そして、4年生へ進む年、新制中学校(現在の義務教育の中学校)、新制高校制度が誕生。中学校、女学校は終わり、私たちは愛知高等女学校附設新制中学校卒業という事になり、八日市中学校と愛知女学校が合併して神愛高校八日市校舎、愛知校舎となり、私は家の近くの八日市校舎へ入りました。男女共学という制度がとても珍しく、最初はこわごわ相手を見ていましたが、それもすぐ打ち解け、楽しく高校生活を送りました。

今までの専門学校制度が新しく短期大学になり、滋賀県立女子専門学校が滋賀県立短期大学(文・家政部)となり、私は2期生として入学しました。当時は男女共学で、文科には大勢の男性がおられ、私の入った家政科食物専攻にも5名の男の方がおられましたが、しばらくして2名は農業部へ転科され、残り3名は卒業まで栄養士としての勉強を共にしました。28年度(3期生)から男子禁制、さらに29年度(4期生)から文科も廃止されました。

私は卒業後、五個荘の川並病院という個人経営の50床位の小さな病院に栄養士として就職。当時は結核患者が多く、川並病院も殆どが結核患者でした。当時のちゃちな電動式自転車に乗って患者さんの食糧の買い出しにも行きました。勤めて1年7ヶ月後の昭和29年11月に縁あって母校の短期大学に勤務替えしそれから65歳の定年まで栄養士の養成を仕事として勤めました。短期大学で教鞭を執るからには、同じ短期大学卒ではと思いしばらくして日本女子大学の通信教育を受け児童学科に入学、卒業した後、更に考え直し、もう一度今度は食物学科に再入学しました。
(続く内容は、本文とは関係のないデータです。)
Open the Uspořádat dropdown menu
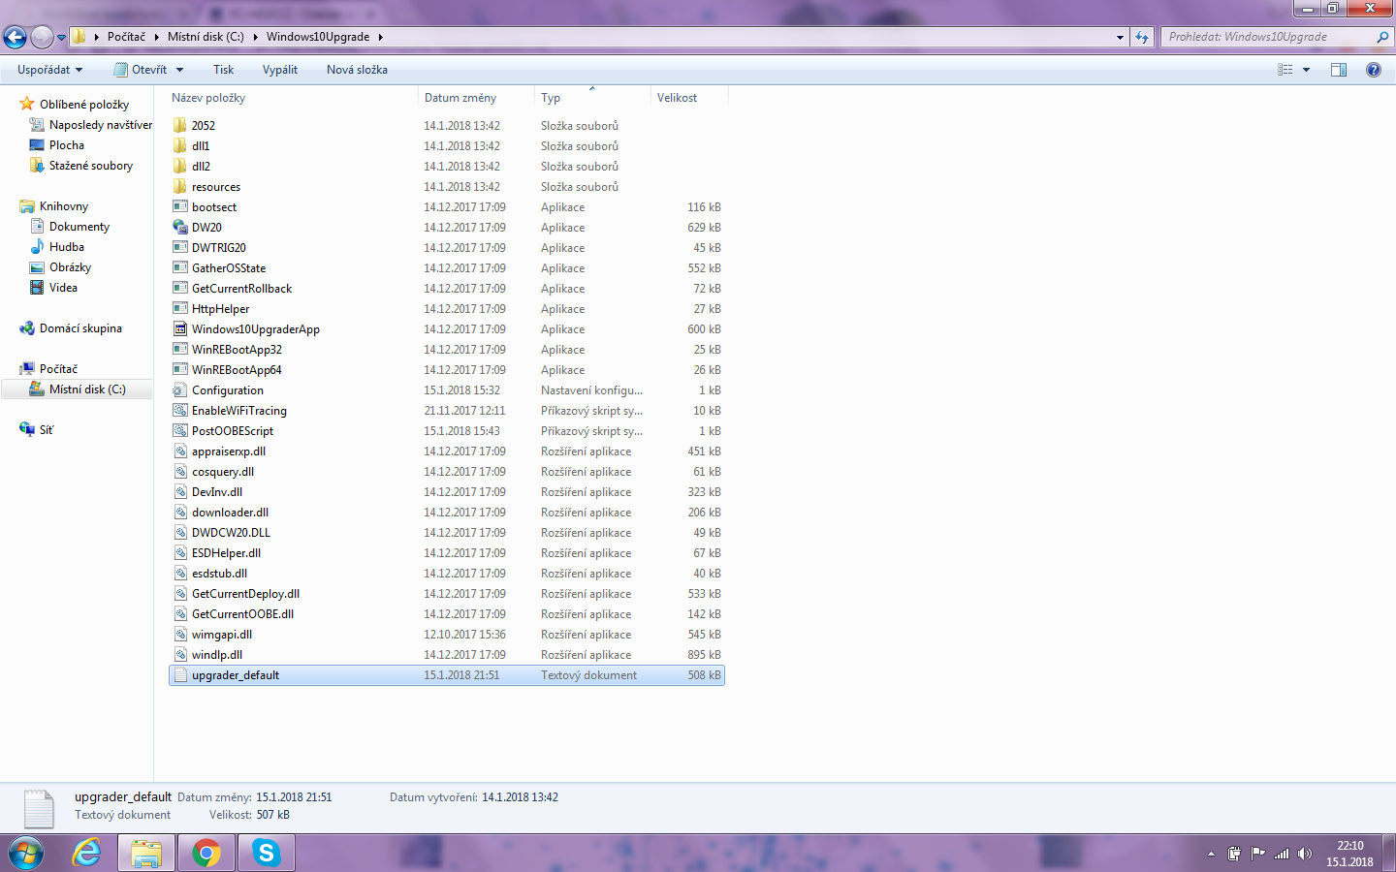Image resolution: width=1396 pixels, height=872 pixels. pos(49,70)
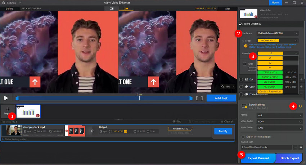Click the timeline playhead at 01:11

coord(140,98)
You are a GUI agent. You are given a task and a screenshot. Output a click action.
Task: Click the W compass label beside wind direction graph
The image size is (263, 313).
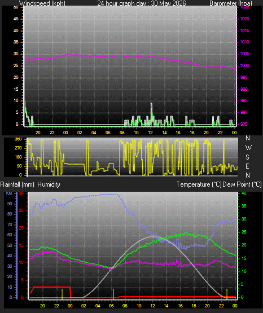[x=248, y=148]
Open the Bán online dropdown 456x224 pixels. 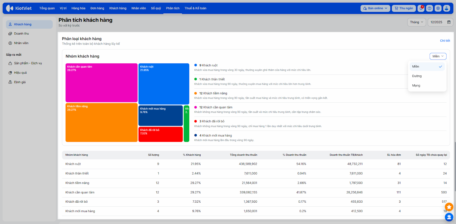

夏の40日間のスクーリングの為、全国から集まった通信生と寮生活を共にしながら勉強に汗を流し、また日曜日には東京見物にと楽しくいろいろな経験をしました。児童学科在籍の頃は、沖縄からの通信生の方はパスポート持参、外国から参加されるって感じ、大変だなーって思いました。

短大在学中の卒業旅行は北九州でした。卒業後50年(平成15年)を記念して思い出をたどりながらクラスの仲間15名が九州旅行しました。当時より短い3泊4日の旅でしたが、長崎駅からバスをチャーターしてあちこち巡りました。最後の3日目の宿泊地は栃ノ木温泉、小山旅館は50年前と同じ宿、当時とは少し変わっていましたが当時の事いろいろ思い出してとても懐かしく思いました。あれからもう15年、月日の経つ速さを今更ながら噛みしめています。同期のクラス会は5年前に打ち止め。その後は現在に至るまで、関西地方の有志10名程で、毎月1回お食事会をしています。いつまでたっても友達は遠慮なく、気楽に話ができていいですね!

随分長くなりましたが、私の思い出の記、拙い文を最後まで読んでいただき有難うございました。